I set out more or less convinced that I wouldn't manage to do so, having woken sniffling and sneezing, with an upset stomach, and gazing out of the window at the lashing rain. It may be that the two paracetamol and the phenylephrine I took before the start helped to overcome the pain that usually kicks in. So now I'm running on performance enhancing drugs...
I'm not going to write a blow-by-blow account of this run, for a variety of reasons. Firstly, I've done that once, and I wouldn't want to bore everyone. Secondly I didn't really notice where I was or what I was doing, so it would be hard to describe it all to you. I'm pretty sure my oblivious state was not down to the performance enhancing drugs. I think it was two-fold. Firstly, I'm sufficiently familiar with the streets of Cambridge that I ran round without really looking at anything. Secondly, there were over 1300 people running, so until at least the 7km mark I spent most of my time trying to steer my way round and between people - trying not to run too close to a pair of heels in front, trying not to be drawn into running faster or slower than I wanted, trying not to get jostled by over-takers. After 7km, the crowd had thinned enough that all I was really concerned with was finishing.
I do have a few observations though...
- Perhaps it was the rain, or perhaps it was a symptom of everything that Northerners claim about Southerners, but running round Rochdale was a lot more friendly than running round Cambridge. There were people out in the streets, cheering us on, children high-fiving us, friendly banter amongst the runners, marshals and spectators in Rochdale. In Cambridge there were wildly disinterested students, utterly perplexed tourists and a wide variety of normal people completely ignoring us. At least nobody tried to run us over in Cambridge, though there was a luxury coach helpfully parked in the middle of the route up Kings' Parade.
- Water bottles may be irritating to carry once you've realised you didn't want one after all, but they're a lot easier to grab, hold, and drink from than a poxy little plastic cup, which mostly leads to water all over your hands, face and the floor. Given it was raining, this didn't make much difference.
- Maybe it's a north-south thing again, or maybe it's a small-race vs big-race thing, but the Cambridge 10k had a lot more aggressively competitive, pushy runners in it. Given that the overall winner has run for Team GB, perhaps that's not a huge surprise.
And thus it was:
|A random snack|
No, I didn't take a picture of a bottle of water. You know what one looks like, don't you?
|I'm eating these now. They're quite good.|
I confess there was also a different cereal bar, with yoghurt and cranberries and other tasty stuff, but I ate it while waiting for BigBear and LittleBear to collect me, and I haven't treasured the wrapper just to photograph. It was definitely tasty though.
So there we are. A reasonable selection, and rather more snacks than BigBear usually gets. Except that wasn't all. Next out of the bag was the mystery item:
|Why should I love my age?|
What's this all about? Did I get a special bag only for forty-something year old women looking rather as though they don't love their age?

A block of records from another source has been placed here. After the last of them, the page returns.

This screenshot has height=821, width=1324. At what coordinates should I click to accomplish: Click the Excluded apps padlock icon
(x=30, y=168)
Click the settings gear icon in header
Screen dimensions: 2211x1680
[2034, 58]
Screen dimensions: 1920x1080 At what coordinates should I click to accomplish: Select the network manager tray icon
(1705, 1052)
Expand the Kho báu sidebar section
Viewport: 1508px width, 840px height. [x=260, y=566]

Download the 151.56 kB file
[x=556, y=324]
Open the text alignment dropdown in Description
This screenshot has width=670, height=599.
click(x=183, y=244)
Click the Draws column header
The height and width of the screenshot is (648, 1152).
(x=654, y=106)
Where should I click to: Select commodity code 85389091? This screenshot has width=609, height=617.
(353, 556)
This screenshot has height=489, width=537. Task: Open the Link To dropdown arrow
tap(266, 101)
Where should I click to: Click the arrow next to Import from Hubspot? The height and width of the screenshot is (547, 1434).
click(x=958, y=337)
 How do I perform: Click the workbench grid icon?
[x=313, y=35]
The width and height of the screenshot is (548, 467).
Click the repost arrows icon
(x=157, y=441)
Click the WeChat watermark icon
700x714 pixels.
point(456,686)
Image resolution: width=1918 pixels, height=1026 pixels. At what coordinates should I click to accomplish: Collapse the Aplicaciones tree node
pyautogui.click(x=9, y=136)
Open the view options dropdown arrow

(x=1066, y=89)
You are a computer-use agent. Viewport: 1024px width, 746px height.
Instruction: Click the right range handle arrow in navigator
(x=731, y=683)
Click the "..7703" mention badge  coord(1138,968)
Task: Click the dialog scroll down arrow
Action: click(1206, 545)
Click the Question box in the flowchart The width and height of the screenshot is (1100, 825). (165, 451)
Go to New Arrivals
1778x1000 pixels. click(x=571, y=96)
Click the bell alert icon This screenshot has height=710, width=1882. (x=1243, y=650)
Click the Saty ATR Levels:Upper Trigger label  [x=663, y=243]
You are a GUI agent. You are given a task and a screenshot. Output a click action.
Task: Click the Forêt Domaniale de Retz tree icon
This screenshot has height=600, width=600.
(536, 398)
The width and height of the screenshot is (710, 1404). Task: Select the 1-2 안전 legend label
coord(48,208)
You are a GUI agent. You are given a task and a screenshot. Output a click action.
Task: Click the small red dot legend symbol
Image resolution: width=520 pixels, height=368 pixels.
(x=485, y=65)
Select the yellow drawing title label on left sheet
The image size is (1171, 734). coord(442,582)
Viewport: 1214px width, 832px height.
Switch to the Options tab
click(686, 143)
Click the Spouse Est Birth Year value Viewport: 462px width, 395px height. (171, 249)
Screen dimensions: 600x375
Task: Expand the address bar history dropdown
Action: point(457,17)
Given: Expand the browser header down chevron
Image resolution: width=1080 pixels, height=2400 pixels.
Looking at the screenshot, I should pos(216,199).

It looked as though there was just one heap of bags, but I was a bit tired and bewildered after crossing the finishing line.
|10km runners are the target market for Lancome?|
This is getting more surprising. I really must have stumbled upon the table of bags for tired-looking women of a certain age mustn't I?
|Youth Activating Concentrate?|
Oh dear. It's not just gunk for women who've been told they have to look younger. It's anti-scientific, over-priced gunk for women who've been told they have to look younger. Seriously, did they give this to everyone, or were they singling out the particularly haggard women? Fewer than half the runners were female, and even fewer than that were in the demographic who are accustomed to being told they need to stop looking their age and start trying to look twenty (or more) years younger.
How did an event that is all about using your body, celebrating your fitness and strength, and pushing your physical limits end up effectively taking sponsorship from a company who peddles the exact opposite? Who tries to convince women that being healthy, fit and strong is not enough, that what you need to do is look young. Never mind that twee "love your age" tag, what they really mean is "we think aging is an abomination that needs treating with expensive products". Sod that, I'm eating the crisps instead.